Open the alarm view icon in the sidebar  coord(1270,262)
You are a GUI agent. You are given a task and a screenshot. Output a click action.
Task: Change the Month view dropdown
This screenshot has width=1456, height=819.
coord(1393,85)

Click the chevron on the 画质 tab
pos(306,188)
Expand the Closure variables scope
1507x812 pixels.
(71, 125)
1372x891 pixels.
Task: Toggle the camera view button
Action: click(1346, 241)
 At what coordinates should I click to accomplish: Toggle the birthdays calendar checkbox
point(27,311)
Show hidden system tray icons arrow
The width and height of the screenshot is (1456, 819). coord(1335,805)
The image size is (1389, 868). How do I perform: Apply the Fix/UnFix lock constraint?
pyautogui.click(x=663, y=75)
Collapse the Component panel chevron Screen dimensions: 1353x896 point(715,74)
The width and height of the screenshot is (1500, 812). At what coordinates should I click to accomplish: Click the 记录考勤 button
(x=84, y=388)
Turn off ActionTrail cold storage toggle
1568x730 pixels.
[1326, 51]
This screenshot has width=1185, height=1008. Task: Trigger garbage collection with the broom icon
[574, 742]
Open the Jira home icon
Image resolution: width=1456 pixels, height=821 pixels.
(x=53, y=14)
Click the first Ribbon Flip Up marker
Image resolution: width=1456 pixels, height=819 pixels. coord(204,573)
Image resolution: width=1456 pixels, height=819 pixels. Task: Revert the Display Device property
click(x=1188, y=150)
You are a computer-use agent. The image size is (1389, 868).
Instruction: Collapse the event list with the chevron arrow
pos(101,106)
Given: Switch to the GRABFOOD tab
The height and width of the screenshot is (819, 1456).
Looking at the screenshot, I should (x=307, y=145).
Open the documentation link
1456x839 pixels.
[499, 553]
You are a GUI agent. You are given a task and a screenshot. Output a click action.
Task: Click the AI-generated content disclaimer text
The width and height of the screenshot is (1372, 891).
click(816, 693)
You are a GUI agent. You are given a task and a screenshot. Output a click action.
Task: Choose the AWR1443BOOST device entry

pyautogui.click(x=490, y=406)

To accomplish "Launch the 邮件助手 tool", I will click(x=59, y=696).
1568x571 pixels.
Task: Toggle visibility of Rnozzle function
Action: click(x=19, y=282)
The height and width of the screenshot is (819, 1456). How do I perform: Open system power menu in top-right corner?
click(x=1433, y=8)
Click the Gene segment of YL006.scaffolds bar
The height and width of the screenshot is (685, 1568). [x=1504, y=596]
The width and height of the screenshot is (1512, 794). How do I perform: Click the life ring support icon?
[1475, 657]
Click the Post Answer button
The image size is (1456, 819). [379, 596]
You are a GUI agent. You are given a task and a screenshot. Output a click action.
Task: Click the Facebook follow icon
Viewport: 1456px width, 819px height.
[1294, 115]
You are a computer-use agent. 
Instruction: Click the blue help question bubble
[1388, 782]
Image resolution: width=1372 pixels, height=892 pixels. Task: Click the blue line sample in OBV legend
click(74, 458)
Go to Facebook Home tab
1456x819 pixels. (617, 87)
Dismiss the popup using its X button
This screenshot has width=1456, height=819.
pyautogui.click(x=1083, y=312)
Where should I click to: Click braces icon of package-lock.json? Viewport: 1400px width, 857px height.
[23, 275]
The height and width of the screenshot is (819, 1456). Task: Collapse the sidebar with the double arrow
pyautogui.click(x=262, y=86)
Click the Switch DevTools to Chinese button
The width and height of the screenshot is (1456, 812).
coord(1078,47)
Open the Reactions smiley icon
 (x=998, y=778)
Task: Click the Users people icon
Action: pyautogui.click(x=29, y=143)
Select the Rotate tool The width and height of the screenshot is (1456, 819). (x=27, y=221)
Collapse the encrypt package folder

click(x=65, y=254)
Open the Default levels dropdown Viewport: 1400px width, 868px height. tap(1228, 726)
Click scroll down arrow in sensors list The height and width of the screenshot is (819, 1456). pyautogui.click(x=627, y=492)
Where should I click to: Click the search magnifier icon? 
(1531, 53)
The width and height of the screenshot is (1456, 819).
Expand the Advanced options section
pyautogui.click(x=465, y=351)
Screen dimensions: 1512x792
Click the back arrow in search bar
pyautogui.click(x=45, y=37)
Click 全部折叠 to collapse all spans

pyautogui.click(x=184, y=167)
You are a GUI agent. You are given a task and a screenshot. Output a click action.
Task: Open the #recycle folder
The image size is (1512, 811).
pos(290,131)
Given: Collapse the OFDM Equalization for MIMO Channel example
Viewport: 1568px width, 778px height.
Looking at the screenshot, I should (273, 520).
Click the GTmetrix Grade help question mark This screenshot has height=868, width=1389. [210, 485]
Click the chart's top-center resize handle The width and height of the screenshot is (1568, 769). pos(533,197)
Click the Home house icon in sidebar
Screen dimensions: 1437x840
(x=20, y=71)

+ + +

Exercise brief: For the records above, restate every line word for word.

Result for this exercise:
Open the alarm view icon in the sidebar  coord(1270,262)
You are a GUI agent. You are given a task and a screenshot. Output a click action.
Task: Change the Month view dropdown
This screenshot has width=1456, height=819.
coord(1393,85)

Click the chevron on the 画质 tab
pos(306,188)
Expand the Closure variables scope
1507x812 pixels.
(71, 125)
1372x891 pixels.
Task: Toggle the camera view button
Action: click(1346, 241)
 At what coordinates should I click to accomplish: Toggle the birthdays calendar checkbox
point(27,311)
Show hidden system tray icons arrow
The width and height of the screenshot is (1456, 819). coord(1335,805)
The image size is (1389, 868). How do I perform: Apply the Fix/UnFix lock constraint?
pyautogui.click(x=663, y=75)
Collapse the Component panel chevron Screen dimensions: 1353x896 point(715,74)
The width and height of the screenshot is (1500, 812). At what coordinates should I click to accomplish: Click the 记录考勤 button
(x=84, y=388)
Turn off ActionTrail cold storage toggle
1568x730 pixels.
[1326, 51]
This screenshot has width=1185, height=1008. Task: Trigger garbage collection with the broom icon
[574, 742]
Open the Jira home icon
Image resolution: width=1456 pixels, height=821 pixels.
(x=53, y=14)
Click the first Ribbon Flip Up marker
Image resolution: width=1456 pixels, height=819 pixels. coord(204,573)
Image resolution: width=1456 pixels, height=819 pixels. Task: Revert the Display Device property
click(x=1188, y=150)
You are a computer-use agent. The image size is (1389, 868).
Instruction: Collapse the event list with the chevron arrow
pos(101,106)
Given: Switch to the GRABFOOD tab
The height and width of the screenshot is (819, 1456).
Looking at the screenshot, I should (x=307, y=145).
Open the documentation link
1456x839 pixels.
[499, 553]
You are a GUI agent. You are given a task and a screenshot. Output a click action.
Task: Click the AI-generated content disclaimer text
The width and height of the screenshot is (1372, 891).
click(816, 693)
You are a GUI agent. You are given a task and a screenshot. Output a click action.
Task: Choose the AWR1443BOOST device entry

pyautogui.click(x=490, y=406)

To accomplish "Launch the 邮件助手 tool", I will click(x=59, y=696).
1568x571 pixels.
Task: Toggle visibility of Rnozzle function
Action: click(x=19, y=282)
The height and width of the screenshot is (819, 1456). How do I perform: Open system power menu in top-right corner?
click(x=1433, y=8)
Click the Gene segment of YL006.scaffolds bar
The height and width of the screenshot is (685, 1568). [x=1504, y=596]
The width and height of the screenshot is (1512, 794). How do I perform: Click the life ring support icon?
[1475, 657]
Click the Post Answer button
The image size is (1456, 819). [379, 596]
You are a GUI agent. You are given a task and a screenshot. Output a click action.
Task: Click the Facebook follow icon
Viewport: 1456px width, 819px height.
[1294, 115]
You are a computer-use agent. 
Instruction: Click the blue help question bubble
[1388, 782]
Image resolution: width=1372 pixels, height=892 pixels. Task: Click the blue line sample in OBV legend
click(74, 458)
Go to Facebook Home tab
1456x819 pixels. (617, 87)
Dismiss the popup using its X button
This screenshot has width=1456, height=819.
pyautogui.click(x=1083, y=312)
Where should I click to: Click braces icon of package-lock.json? Viewport: 1400px width, 857px height.
[23, 275]
The height and width of the screenshot is (819, 1456). Task: Collapse the sidebar with the double arrow
pyautogui.click(x=262, y=86)
Click the Switch DevTools to Chinese button
The width and height of the screenshot is (1456, 812).
coord(1078,47)
Open the Reactions smiley icon
 (x=998, y=778)
Task: Click the Users people icon
Action: pyautogui.click(x=29, y=143)
Select the Rotate tool The width and height of the screenshot is (1456, 819). (x=27, y=221)
Collapse the encrypt package folder

click(x=65, y=254)
Open the Default levels dropdown Viewport: 1400px width, 868px height. tap(1228, 726)
Click scroll down arrow in sensors list The height and width of the screenshot is (819, 1456). pyautogui.click(x=627, y=492)
Where should I click to: Click the search magnifier icon? 
(1531, 53)
The width and height of the screenshot is (1456, 819).
Expand the Advanced options section
pyautogui.click(x=465, y=351)
Screen dimensions: 1512x792
Click the back arrow in search bar
pyautogui.click(x=45, y=37)
Click 全部折叠 to collapse all spans

pyautogui.click(x=184, y=167)
You are a GUI agent. You are given a task and a screenshot. Output a click action.
Task: Open the #recycle folder
The image size is (1512, 811).
pos(290,131)
Given: Collapse the OFDM Equalization for MIMO Channel example
Viewport: 1568px width, 778px height.
Looking at the screenshot, I should (273, 520).
Click the GTmetrix Grade help question mark This screenshot has height=868, width=1389. [210, 485]
Click the chart's top-center resize handle The width and height of the screenshot is (1568, 769). pos(533,197)
Click the Home house icon in sidebar
Screen dimensions: 1437x840
(x=20, y=71)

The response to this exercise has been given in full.